The two programs have been on opposite trajectories since the Jackets’ last win in 2016 in Athens. The Bulldogs have become a annual national title contender while Tech has had to reset the course of its program by going away from option football and suffering through four consecutive losing seasons and a coaching change.

During UGA’s five-game win streak, the outcomes haven’t been all that respectable. The 2022 score of 37-14 was the closest margin during that span.

Georgia has outscored Tech 217-49, an average score of 43.4-9.8, and the Jackets have led for only 17 minutes and 43 seconds (all of that occurring coming in the 2022 contest) of game time during the streak.

The Bulldogs are still two wins shy of tying their longest win streak over the Jackets of seven, a run from 1991-97.

5. Quartet named captains

Key said earlier this week that the Jackets voted on permanent team captains to close the ‘23 season. Quarterback Haynes King, guard Joe Fusile, safety Jaylon King and tight end Dylan Leonard were bestowed that honor ahead of Tech’s final two games of the campaign.

“I was very honored,” Fusile said. “I know how hard all the guys on the team work to be given that honor. It’s something special.”

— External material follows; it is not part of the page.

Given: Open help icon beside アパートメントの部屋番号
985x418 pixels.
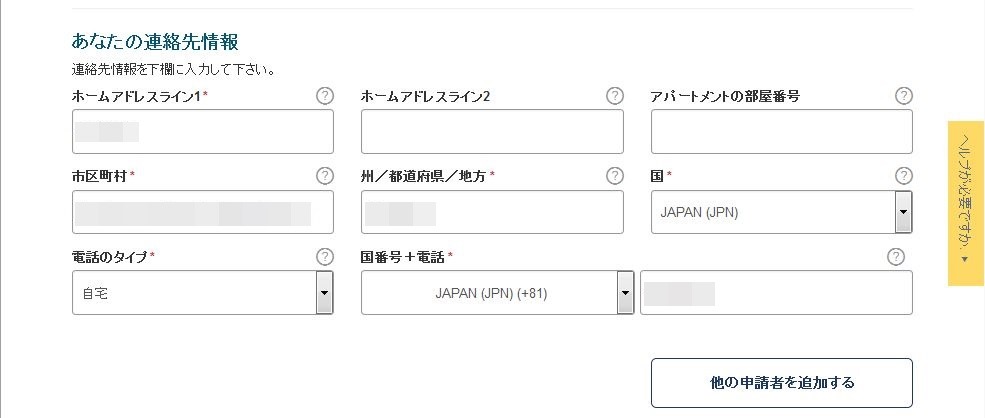Looking at the screenshot, I should point(903,96).
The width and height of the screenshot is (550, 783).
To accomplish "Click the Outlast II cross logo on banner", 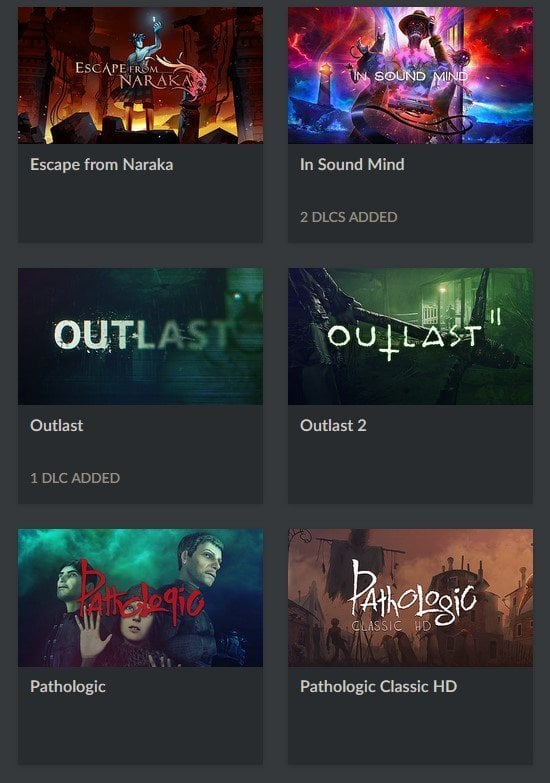I will (414, 335).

Fusile, who arrived at Tech as a walk-on, has played more offensive snaps this season than any of his Tech teammates and is the sixth-highest graded offensive player on the team, according to Pro Football Focus. Leonard has 12 catches for 122 yards and a touchdown and is the team’s best pass blocker out of Jackets with at least 300 offensive snaps.

Jaylon King is second on Tech’s defense with 62 tackles and leads the Jackets with four interceptions. Haynes King has been the team’s catalyst on offense with 2,597 passing yards, 26 passing touchdowns, 624 rushing yards and seven rushing touchdowns.